Simuler. Prototyper. Mesurer. Recommencer. La mise au point d’une pièce industrielle passe inévitablement par ce cycle. D’abord modélisée numériquement, ses caractéristiques se verront évaluées par simulation. Une première version de la pièce sera ensuite construite. Soumis à des contraintes mécaniques pour évaluer sa résistance, le prototype sera observé sous toutes les coutures. Les résultats des tests serviront à améliorer la modélisation, qui donnera naissance à un nouveau prototype… et ainsi de suite jusqu’à une version finale satisfaisante. Pour répéter ces opérations le moins possible, Renaud Gras et Florent Mathieu ont créé la start-up Eikosim, incubée à Paristech Entrepreneurs depuis un an. Ils développent des logiciels spécialisés dans l’aide aux ingénieurs sur ces étapes de conception.
La clé pour gagner un maximum de temps ? Faciliter la comparaison entre les essais numériques et la mesure. Eikosim répond à ce besoin en intégrant les résultats de mesure enregistrés pendant les tests directement dans le modèle numérique de la pièce. Déformation, propagation d’une fissure ou encore évolution des propriétés mécaniques sont ainsi reportées sur la version digitale de l’objet. Les ingénieurs peuvent alors comparer facilement les évolutions mesurées lors des tests à celles prédites par la simulation, et ainsi corriger de manière automatique cette dernière pour qu’elle corresponde mieux à la réalité. La solution proposée par la start-up est une rupture, car l’alternative historique consiste à stocker les mesures réelles sous la forme d’un tableau de données, et à créer des algorithmes pour les recaler manuellement avec la simulation. Une opération longue et fastidieuse.

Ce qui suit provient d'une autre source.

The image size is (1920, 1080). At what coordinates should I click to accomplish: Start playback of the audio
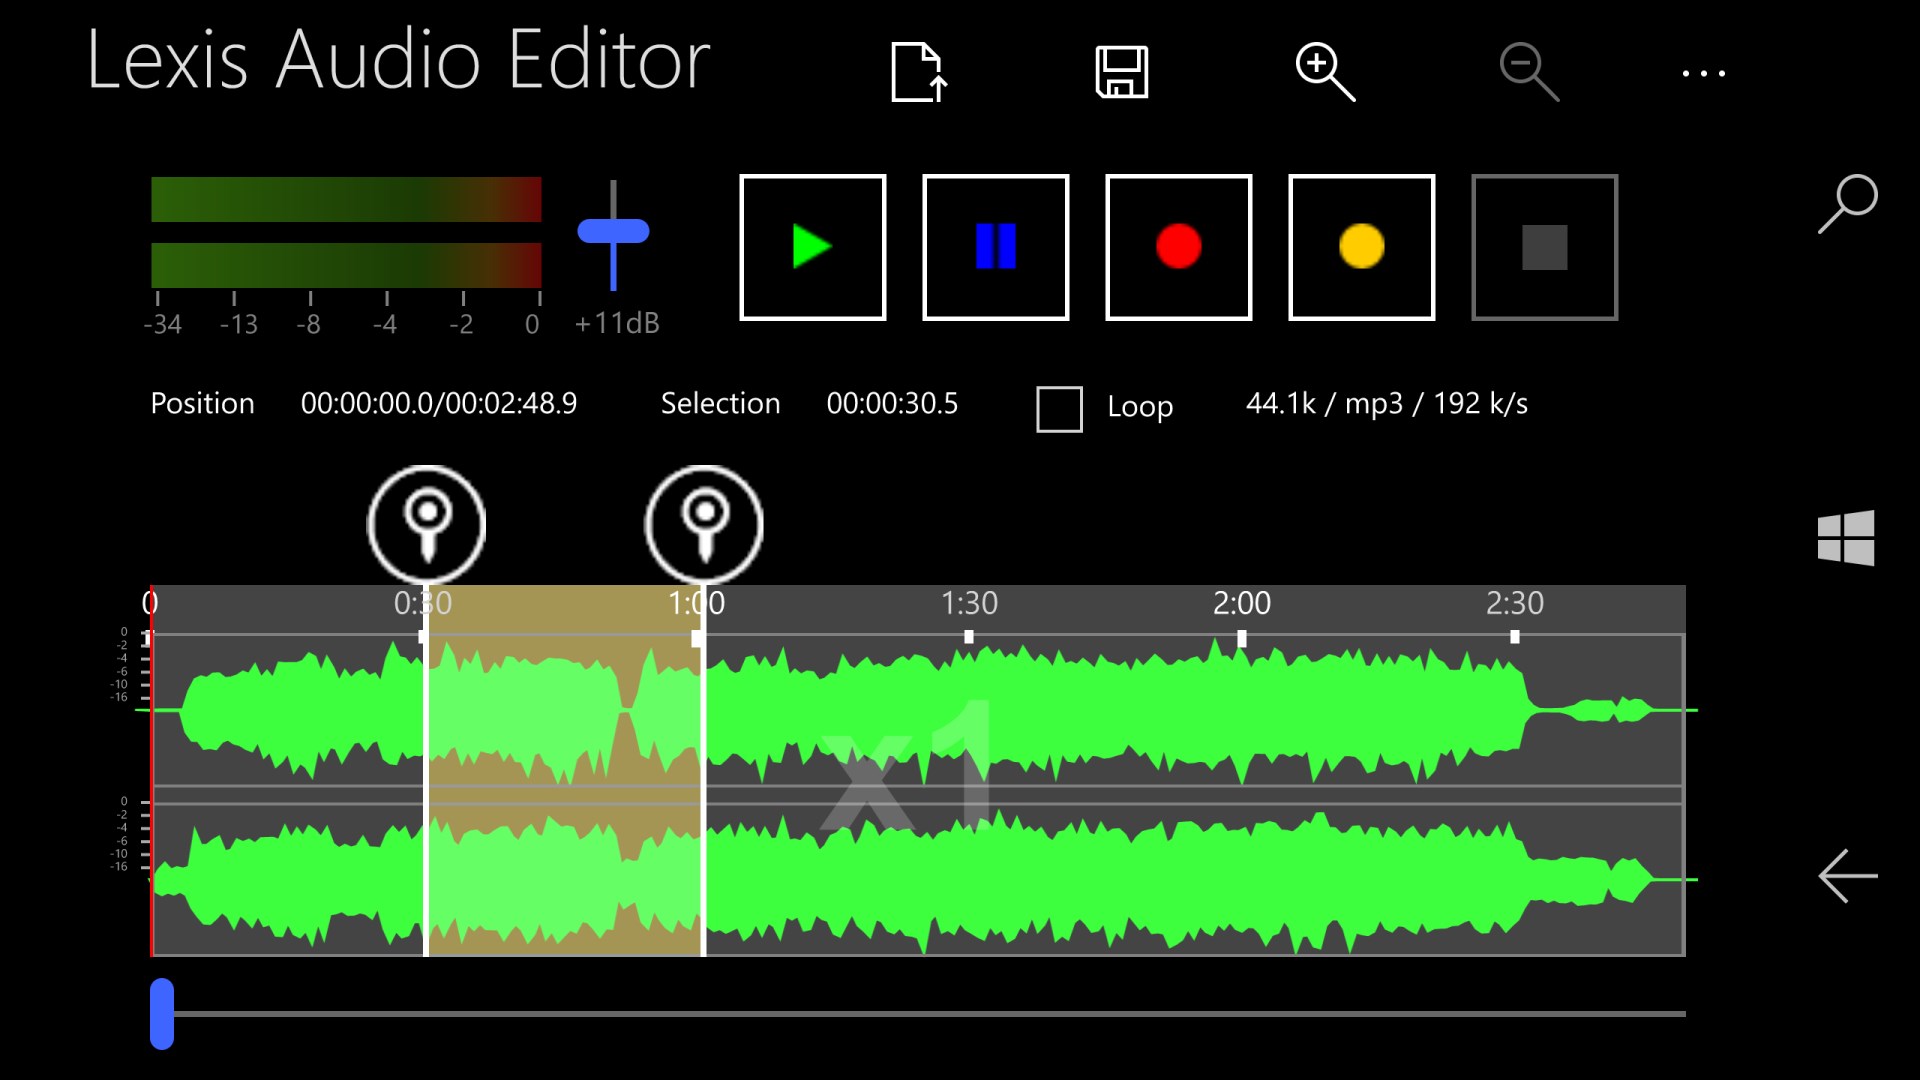coord(812,246)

Autre force de la jeune pousse : ses logiciels permettent une optimisation des mesures sur les prototypes, en facilitant par exemple le positionnement des caméras d’observation. L’un des challenges est en effet de s’assurer que leur position réelle soit bien étalonnée pour enregistrer correctement les mouvements. Pour cela, les caméras sont normalement placées à l’aide d’une mire et agencées par un procédé complexe et, là encore, long. Mais les logiciels d’Eikosim offrent la possibilité d’enregistrer directement la position des caméras sur le modèle numérique de la pièce. Plus besoin de mire, l’étalonnage est bien plus rapide. Conséquence : la technologie est compatible avec des pièces de grande taille, comme des châssis de train. Des dimensions trop importantes pour les technologies concurrentes qui ont du mal à agencer beaucoup de caméras autour de pièces aussi imposantes.
Les solutions de la start-up séduisent les industriels, en particulier dans l’aéronautique. Le secteur innove sur les matériaux mais doit constamment faire face à des contraintes de sécurité. La justesse des simulations y est cruciale. Dans cette industrie, 20 % du temps des ingénieurs est consacré à la comparaison entre simulation et essais réels. Des logiciels aussi performants que ceux d’Eikosim représentent ainsi une aubaine pour accélérer les temps de développement.
Les fondateurs
C’est après une thèse au Laboratoire de Mécanique et Technologie de l’ENS Paris-Saclay que Renaud Gras et Florent Mathieu fondent Eikosim. Forts de leur expertise sur la compréhension du comportement des matériaux grâce à l’instrumentation des essais par imagerie, ils souhaitent à présent diffuser ces compétences au niveau de l’industrie grâce à leur start-up.